■ Consigne
Pouvez-vous recopier à l'identique le passage de l'extrait sur Hospitalink qui commence à « Enfin, en termes » et se termine à « non-médicaux (diététiciens, brancardiers…). » ?

■ Extrait du document
# # #
Enfin, nous avons également intégré dans l’application un logiciel de messagerie sécurisée entre soignants. Le mode de fonctionnement est comparable à celui de WhatsApp, à la différence que les informations médicales du patient sont traitées par Hospitalink et conservées sur des serveurs hébergeurs de données de santé. 

Finalement, cette communication impacte positivement à la fois l’expérience patient et la qualité de vie au travail des soignants. Elle apporte aussi des réponses concrètes à des problématiques organisationnelles dans les établissements de soins.



Quels ont été vos partenaires dans cette aventure ?


Dans un premier temps la BPI (Banque Publique d’Investissement et un incubateur nous ont permis de faire une PoC (Proof of concept), c’est-à-dire de valider la faisabilité et la viabilité du projet. Une première version simple de l’application a alors été testée réellement dans un premier établissement. On a ensuite pu faire une première levée de fonds auprès d’investisseurs, à laquelle se sont ajoutés un nouveau financement de la BPI et une subvention régionale. À partir de là, on a pu commencer à se structurer, à envisager le déploiement de l’application et le recrutement des profils nécessaires. Dans cette même période, on a signé un partenariat avec le laboratoire Pfizer, permettant le déploiement dans 7 établissements.



Quels sont vos résultats à ce jour ?


Aujourd’hui, Hospitalink compte une dizaine de salariés, des développeurs et des commerciaux notamment. Nous sommes maintenant présents dans une vingtaine de services de 10 établissements des Hauts de France, d’Ile de France, de PACA et de Belgique, dont le Centre Antoine Lacassagne, à Nice, où j’ai été hospitalisé. Aujourd’hui, je suis fier de dire que les praticiens qui m’ont soigné utilisent Hospitalink au quotidien : c’est une manière de les remercier à ma petite échelle. Côté patients, on enregistre chaque semaine environ 10 nouveaux utilisateurs par service, soit 200 par semaine. Côté soignants, environ 50 par service, donc un total de 1000 utilisateurs. Autour de 1000 requêtes par jour sont traitées via Hospitalink.


Quelles ont été selon vous les clés du succès ?


Tout d’abord, pour répondre au mieux aux besoins des patients, nous avons dès le départ adopté une stratégie de co-construction avec les personnels hospitaliers : toutes les fonctionnalités actuelles et à venir sont le fruit de remontées des acteurs du terrain.

Dans un contexte difficile pour l’hôpital, Hospitalink est un outil qui répond à des enjeux qualitatifs de la prise en charge puisqu’il permet de cerner la demande des patients et de les rassurer en temps réel, mais aussi d’analyser ces données afin de mesurer la qualité de prise en charge des patients.

Les utilisateurs hospitaliers reçoivent une formation pour une mise à profit optimale de l’outil. Pour répondre au turnover important dans les services de soins, un module de formation accélérée est en cours d’élaboration pour les nouveaux arrivants.

Enfin, en termes d’efficience, on a calculé qu’Hospitalink réduit de moitié les allers-retours des équipes soignantes ; c’est beaucoup de temps épargné, moins de fatigue et plus de disponibilité pour le patient.

 

Des perspectives de développement ?


Plusieurs pistes de réflexion sont ouvertes : comment faire pour utiliser Hospitalink quand on a un téléphone à clapet et pas de tablette ; faire remonter directement dans le dossier patient l’information qui transite par Hospitalink, pour faciliter la lecture dans les réunions de transmission ; élargir le champ de communication d’Hospitalink aux intervenants hospitaliers non-médicaux (diététiciens, brancardiers…).

Une autre piste de réflexion est l’accompagnement du patient dans la phase post-hospitalisation. Mais contrairement à ce créneau de la communication intra-hospitalière où Hospitalink est seule positionnée, le marché du domicile est concurrentiel. Il faut donc peser les différentes options, en concertation avec les soignants. C’est une stratégie à plus long terme, à horizon 4 ou 5 ans.
# # #
■ Entrées de données enregistrées

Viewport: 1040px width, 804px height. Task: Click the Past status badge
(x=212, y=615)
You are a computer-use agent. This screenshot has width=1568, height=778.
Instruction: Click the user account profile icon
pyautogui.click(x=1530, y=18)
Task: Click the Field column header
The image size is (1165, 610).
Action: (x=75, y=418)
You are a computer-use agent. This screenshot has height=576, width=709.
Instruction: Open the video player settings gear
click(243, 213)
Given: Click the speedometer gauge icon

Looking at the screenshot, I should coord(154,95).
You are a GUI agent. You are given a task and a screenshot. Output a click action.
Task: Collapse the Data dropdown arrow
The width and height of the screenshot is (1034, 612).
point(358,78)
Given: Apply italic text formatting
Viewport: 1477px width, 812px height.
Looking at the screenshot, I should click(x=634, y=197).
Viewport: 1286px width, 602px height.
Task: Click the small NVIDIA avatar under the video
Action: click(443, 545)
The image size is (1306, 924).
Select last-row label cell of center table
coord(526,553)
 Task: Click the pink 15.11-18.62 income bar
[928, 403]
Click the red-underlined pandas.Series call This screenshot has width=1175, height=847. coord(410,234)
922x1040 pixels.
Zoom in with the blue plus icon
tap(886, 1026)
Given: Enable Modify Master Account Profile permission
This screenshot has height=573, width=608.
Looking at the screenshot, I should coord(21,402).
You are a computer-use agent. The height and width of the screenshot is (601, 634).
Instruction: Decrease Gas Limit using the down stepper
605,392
# # #
■ Zone de réponse
Enfin, en termes d’efficience, on a calculé qu’Hospitalink réduit de moitié les allers-retours des équipes soignantes ; c’est beaucoup de temps épargné, moins de fatigue et plus de disponibilité pour le patient.

 

Des perspectives de développement ?


Plusieurs pistes de réflexion sont ouvertes : comment faire pour utiliser Hospitalink quand on a un téléphone à clapet et pas de tablette ; faire remonter directement dans le dossier patient l’information qui transite par Hospitalink, pour faciliter la lecture dans les réunions de transmission ; élargir le champ de communication d’Hospitalink aux intervenants hospitaliers non-médicaux (diététiciens, brancardiers…).